A food fight has erupted in the UK, after Starbucks announced it had created a new hybrid dessert last week that many argue actually originated at a small London bakery.
The "duffin" is a doughnut-muffin cyborg sweet that combines buttermilk and nutmeg in the batter before being baked, is stuffed with raspberry jam, dunked in melted butter and then dusted with sugar.
Bea's of Bloomsbury, which operates four cafes in London known for afternoon tea services, have been serving the treats under the nickname since at least 2011. But when Starbucks debuted its own similar version of the dessert on Friday, they made no mention of any forbears in promotional copy -- and they trademarked the name.
"Inspired by our muffins, we sat together with our bakers and pondered how you could make a muffin go one step further," reads the Starbucks copy introducing the baked good. "Step forward the Duffin: taking the best of a muffin: that moist texture, the iconic shape and then mixing it up with elements of a traditional jam filled doughnut."
But instead of hunger pangs, the announcement inspired the ire of British locals who took Starbucks to task for not crediting Bea's.

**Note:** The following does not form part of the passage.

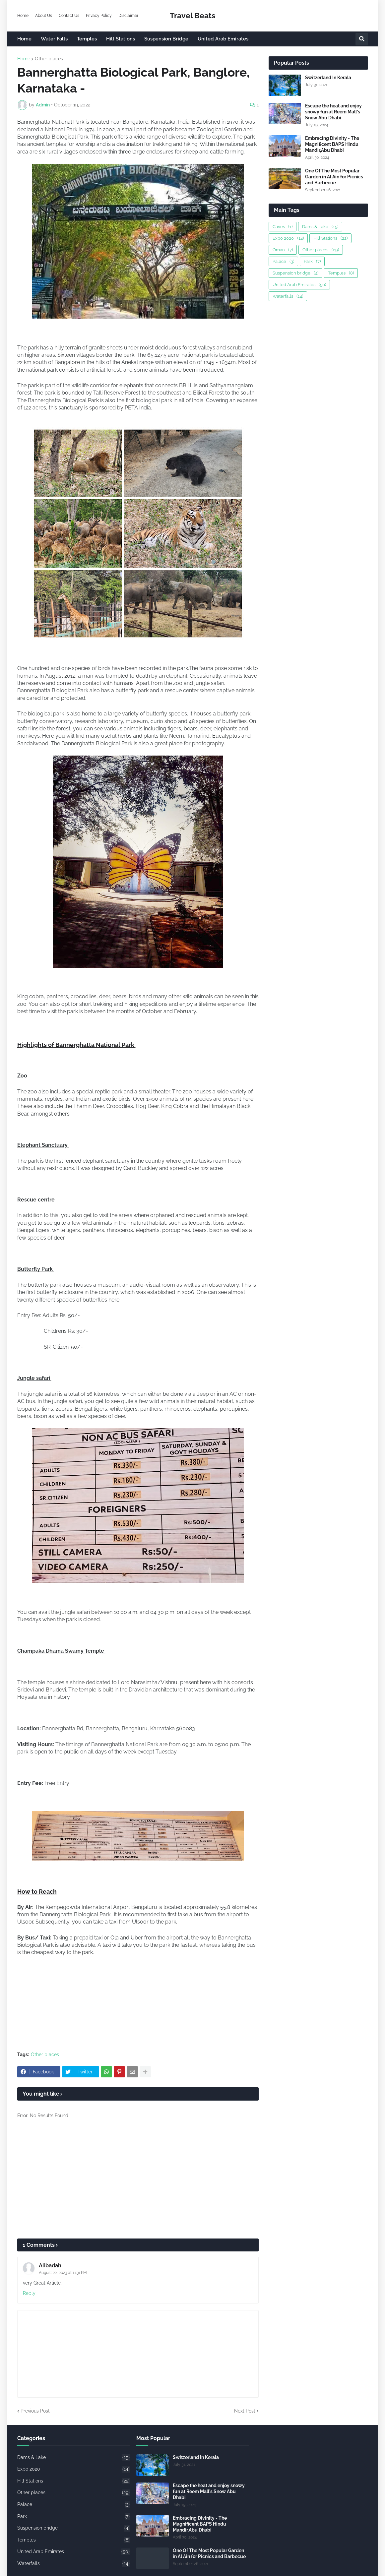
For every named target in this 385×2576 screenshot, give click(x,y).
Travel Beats (192, 15)
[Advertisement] (138, 2182)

A hashtag #duffingate began to trend on Twitter.
"I didn't really give it too much thought until I found out their version of the duffin also contains raspberry jam, nutmeg and buttermilk," said Bea Vo, owner of Bea's on Bloomsbury, in an e-mail to ABC News. "My recipe, which was published in my cookbook back in August 2011, is the only one out there to carry all of those traits. Doughnut muffins have been around for a while, Nigella Lawson even has them in her first cookbook -- but the style of mine, that is what makes it unique."
The fact that Rich Products, Starbucks' wholesaler/distributor of baked goods, had trademarked the name "duffin" troubled Vo, who worried she would now be prohibited from selling her own creations at the Bea's cafes.

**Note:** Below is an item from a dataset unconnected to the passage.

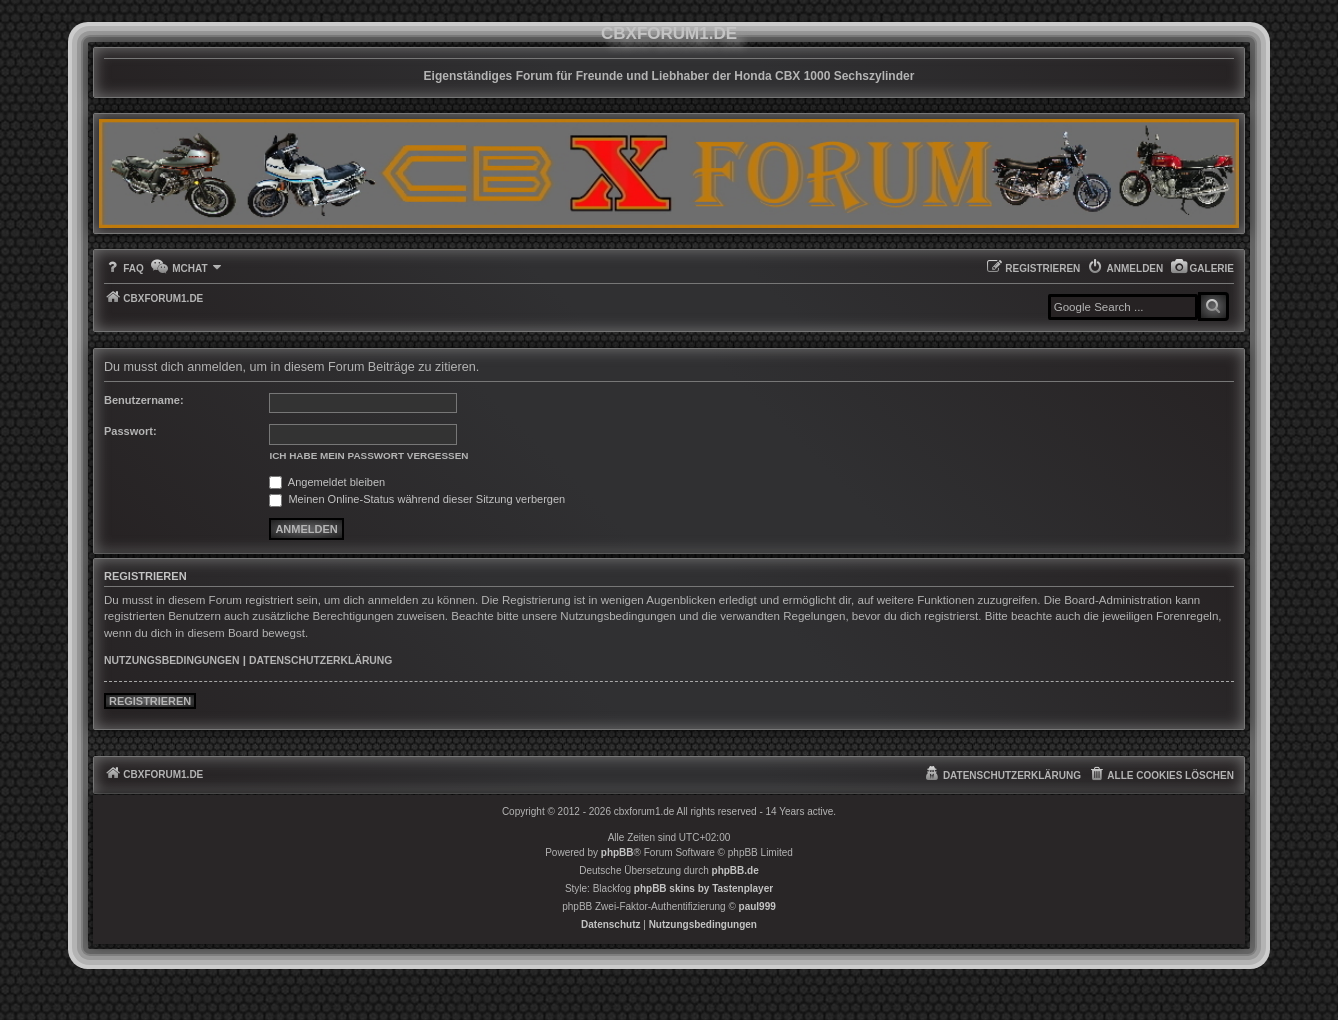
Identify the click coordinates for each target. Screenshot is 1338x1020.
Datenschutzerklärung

"I thought 'this is absurd,'" Vo said. "It's like trademarking 'cupcake.'"
In an initial statement by Ian Cranna, VP Marketing & Category for Starbucks UK, the chain expressed vague ignorance that other versions of a doughnut-muffin hybrid existed prior to their own.
"As always before we launch a new product we conducted an extensive search online and a full trademark search on the name and on this occasion we found no indication that anyone else was using the name, nor retailing a similar product," he said.
But Vo wasn't buying it.
"That is obviously laughable," she said. "With a quick Google search you would find tons of styles of duffins, people selling duffins, our own press about duffins, and people's recipes for duffins, including mine."
Vo contends that with as many versions of the duffin floating around as there are, no one should own the name and Starbucks should not have claimed to have invented it.
"I'm a pastry chef by trade, and it's a craft," she said. "It's all about building on and creating new ideas. Trademarking something that clearly isn't yours not only stifles innovation but is an attempt to rewrite history. And if every person were forced to have trademarks for food inventions, we'd have 100 different names for Caesar Salad right now."
As the controversy surrounding the dessert spread across media and Internet channels, Starbucks has since changed its original stance and seems to be waving an apron in the air as a sign of truce.